J’ai septante ans et je n’ai jamais arrêté de jouer. C’est une religion pour moi. Ce que ça veut dire ? Que je suis à la messe tous les jours. Le théâtre me transporte.


Jean-Charles Fontana, cheveux blonds platine, n’est pas venu sur cette terrasse du Bourg-de-Four pour parler de lui, mais de théâtre. De ces centaines de « lui » qu’il a incarnés et qu’il présente avec un petit rire mutin, en extirpant photos et affiches d’un grand cartable à dessin. Les répliques s’y associent encore automatiquement.


Dans le Misanthrope avec Jean Piat, je joue Acaste qui dit : « voilà votre paquet Monsieur ». Et dans ce Labiche avec Vachoux je jouais un sud-Américain qui arrive sur un cheval et dit en montant sur la table : « yai yamais vou oun cavallo dans oun saloon ».


Fontana évoque plus que le souvenir nostalgique d’une époque où le comédien pouvait vivre « sans carnet de chômage » et enchaîner en une soirée une pièce à la Comédie et la Revue, dans laquelle il a joué pendant dix ans. Cette floraison débridée de souvenirs et d’impressions, c’est la déclaration de foi kaléidoscopique d’un artiste dont la nature et la vie seraient magiquement restées en adéquation.
Essayer de le faire démêler une trajectoire personnelle parmi tous ces rôles, c’est peine perdue. Ils s’accumulent dans une insatiable orgie de théâtre et de rencontres. La modestie l’emporte, autant que l’authenticité du comédien qui préfère jouer, « être » un personnage plutôt que d’en disserter.


Je suis amoureux du théâtre. Je peux donc changer de maîtresse mille fois ! Peu importe la pièce… Mais les metteurs en scène sont bien sûr importants. Chaque fois que j’en aborde un nouveau, je considère que je ne connais rien et que je dois tout apprendre. C’est un éternel recommencement : on ne peut pas arriver avec sa valise pleine de trucs et d’intonations.


Un dévouement solidaire de la création de chacun, que les plus socialisants des metteurs en scène lui ont bien rendu.


Benno Besson avait dit qu’il aimait ma fidélité dans le travail et que j’avais l’esprit de troupe. Et Steiger aurait confessé que j’étais le comédien le plus fidèle dans le monde du théâtre. Il aurait dit des choses encore plus gentilles, mais qu’il ne fallait pas me répéter pour ne pas me faire rougir.
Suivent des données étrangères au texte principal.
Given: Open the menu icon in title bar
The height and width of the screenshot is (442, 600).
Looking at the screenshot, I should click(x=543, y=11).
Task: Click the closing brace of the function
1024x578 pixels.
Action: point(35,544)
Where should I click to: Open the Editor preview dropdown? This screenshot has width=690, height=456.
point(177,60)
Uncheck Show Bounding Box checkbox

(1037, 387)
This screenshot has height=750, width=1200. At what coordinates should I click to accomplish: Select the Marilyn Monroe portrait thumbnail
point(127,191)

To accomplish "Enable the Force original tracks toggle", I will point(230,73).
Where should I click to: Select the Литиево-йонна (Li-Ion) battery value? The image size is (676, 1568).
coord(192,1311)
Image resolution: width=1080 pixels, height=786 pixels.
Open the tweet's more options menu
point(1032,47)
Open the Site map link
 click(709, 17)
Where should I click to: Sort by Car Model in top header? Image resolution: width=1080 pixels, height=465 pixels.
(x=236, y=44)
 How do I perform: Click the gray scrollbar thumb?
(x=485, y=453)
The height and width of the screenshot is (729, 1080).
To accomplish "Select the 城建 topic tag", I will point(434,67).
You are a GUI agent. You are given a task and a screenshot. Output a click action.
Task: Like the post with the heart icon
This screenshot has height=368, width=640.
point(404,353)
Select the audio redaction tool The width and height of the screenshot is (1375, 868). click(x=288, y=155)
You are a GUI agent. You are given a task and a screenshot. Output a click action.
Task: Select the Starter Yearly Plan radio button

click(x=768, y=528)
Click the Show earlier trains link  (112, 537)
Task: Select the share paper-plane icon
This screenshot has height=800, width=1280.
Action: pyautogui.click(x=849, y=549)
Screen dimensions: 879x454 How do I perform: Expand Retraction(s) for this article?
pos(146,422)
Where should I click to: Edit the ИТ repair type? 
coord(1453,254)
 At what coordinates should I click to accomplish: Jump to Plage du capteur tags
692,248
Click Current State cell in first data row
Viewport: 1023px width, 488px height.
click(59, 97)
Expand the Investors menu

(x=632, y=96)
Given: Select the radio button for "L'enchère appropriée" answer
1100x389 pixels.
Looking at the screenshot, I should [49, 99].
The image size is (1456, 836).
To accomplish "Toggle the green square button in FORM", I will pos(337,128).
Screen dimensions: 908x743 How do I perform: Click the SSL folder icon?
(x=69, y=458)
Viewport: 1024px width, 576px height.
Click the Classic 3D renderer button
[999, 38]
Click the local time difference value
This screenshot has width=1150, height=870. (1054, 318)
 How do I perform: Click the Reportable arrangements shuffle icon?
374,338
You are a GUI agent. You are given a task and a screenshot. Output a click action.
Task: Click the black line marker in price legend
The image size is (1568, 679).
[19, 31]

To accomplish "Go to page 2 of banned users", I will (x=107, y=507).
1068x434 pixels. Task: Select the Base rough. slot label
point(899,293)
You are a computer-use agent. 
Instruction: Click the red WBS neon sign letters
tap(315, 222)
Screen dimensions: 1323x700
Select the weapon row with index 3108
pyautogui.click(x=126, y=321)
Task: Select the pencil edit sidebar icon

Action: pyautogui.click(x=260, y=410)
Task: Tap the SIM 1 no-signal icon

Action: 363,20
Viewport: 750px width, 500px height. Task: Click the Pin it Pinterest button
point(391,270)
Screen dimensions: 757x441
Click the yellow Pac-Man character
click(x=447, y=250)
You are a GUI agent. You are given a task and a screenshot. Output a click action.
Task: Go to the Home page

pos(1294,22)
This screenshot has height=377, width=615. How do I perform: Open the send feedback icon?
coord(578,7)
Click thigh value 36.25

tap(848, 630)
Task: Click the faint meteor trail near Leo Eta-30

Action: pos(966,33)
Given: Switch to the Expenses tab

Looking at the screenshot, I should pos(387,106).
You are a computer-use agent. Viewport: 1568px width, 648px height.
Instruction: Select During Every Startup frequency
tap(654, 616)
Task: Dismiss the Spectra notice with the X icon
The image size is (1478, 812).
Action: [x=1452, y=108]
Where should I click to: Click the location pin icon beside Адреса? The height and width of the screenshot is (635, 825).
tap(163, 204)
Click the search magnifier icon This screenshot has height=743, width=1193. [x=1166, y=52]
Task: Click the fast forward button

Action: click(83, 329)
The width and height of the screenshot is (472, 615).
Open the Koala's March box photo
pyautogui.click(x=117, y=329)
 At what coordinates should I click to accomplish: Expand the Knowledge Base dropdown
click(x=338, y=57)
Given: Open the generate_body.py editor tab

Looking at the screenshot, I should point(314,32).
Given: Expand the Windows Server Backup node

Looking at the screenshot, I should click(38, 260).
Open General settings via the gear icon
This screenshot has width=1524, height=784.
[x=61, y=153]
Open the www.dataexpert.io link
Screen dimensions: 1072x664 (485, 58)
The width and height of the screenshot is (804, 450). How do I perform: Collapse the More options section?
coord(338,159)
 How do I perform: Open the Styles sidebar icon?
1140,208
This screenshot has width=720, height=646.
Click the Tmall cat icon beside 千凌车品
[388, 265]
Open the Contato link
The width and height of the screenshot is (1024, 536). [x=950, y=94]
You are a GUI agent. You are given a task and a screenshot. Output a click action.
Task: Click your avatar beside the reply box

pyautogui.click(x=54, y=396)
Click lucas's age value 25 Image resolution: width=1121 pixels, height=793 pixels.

Au-delà des complicités artistiques, ce sont des aventures humaines que Fontana, Fonfon ou Charlie Brown suivant les intimes, a tissées avec les plus grands noms du théâtre francophone. Parmi les plus marquants : un autre mystique du théâtre, Richard Vachoux, mais aussi Bernard Bloch, Benno Besson, Hervé Loichemol, Gérard Carrat… avec un coup de coeur de jeunesse pour Jean Marais. Le comédien se rappelle encore avec un tremblement comment la Bête de scène avait accueilli le Beau jeune Fontana dans sa loge, en costume du Comte de Monte-Cristo. La lettre à en-tête de la Comédie-Française, mais surtout le charme fragile de la jeunesse aidant, voilà un des rares comédiens suisses du Conservatoire de Paris embarqué pour une tournée dans toute l’Europe avec La Machine infernale aux côtés de Jean Marais.


Il était magnifique. Il demandait qu’on soit tout le temps ensemble, pour déjeuner, dîner. On dormait avec son habilleuse dans une chambre avec porte communicante sur la sienne. Cocteau est venu nous voir et Jean Marais lui a dit : « Tu verras, c’est un ange ».


Bien que l’on se prenne parfois à hésiter en entendant Fontana faire la voix du vieux rocker, ou s’enthousiasmer pour une réplique « fabuleuse », vie et rôle restent donc deux choses différentes. À moins que l’un ne soit le prolongement fantasmé et jubilatoire de l’autre…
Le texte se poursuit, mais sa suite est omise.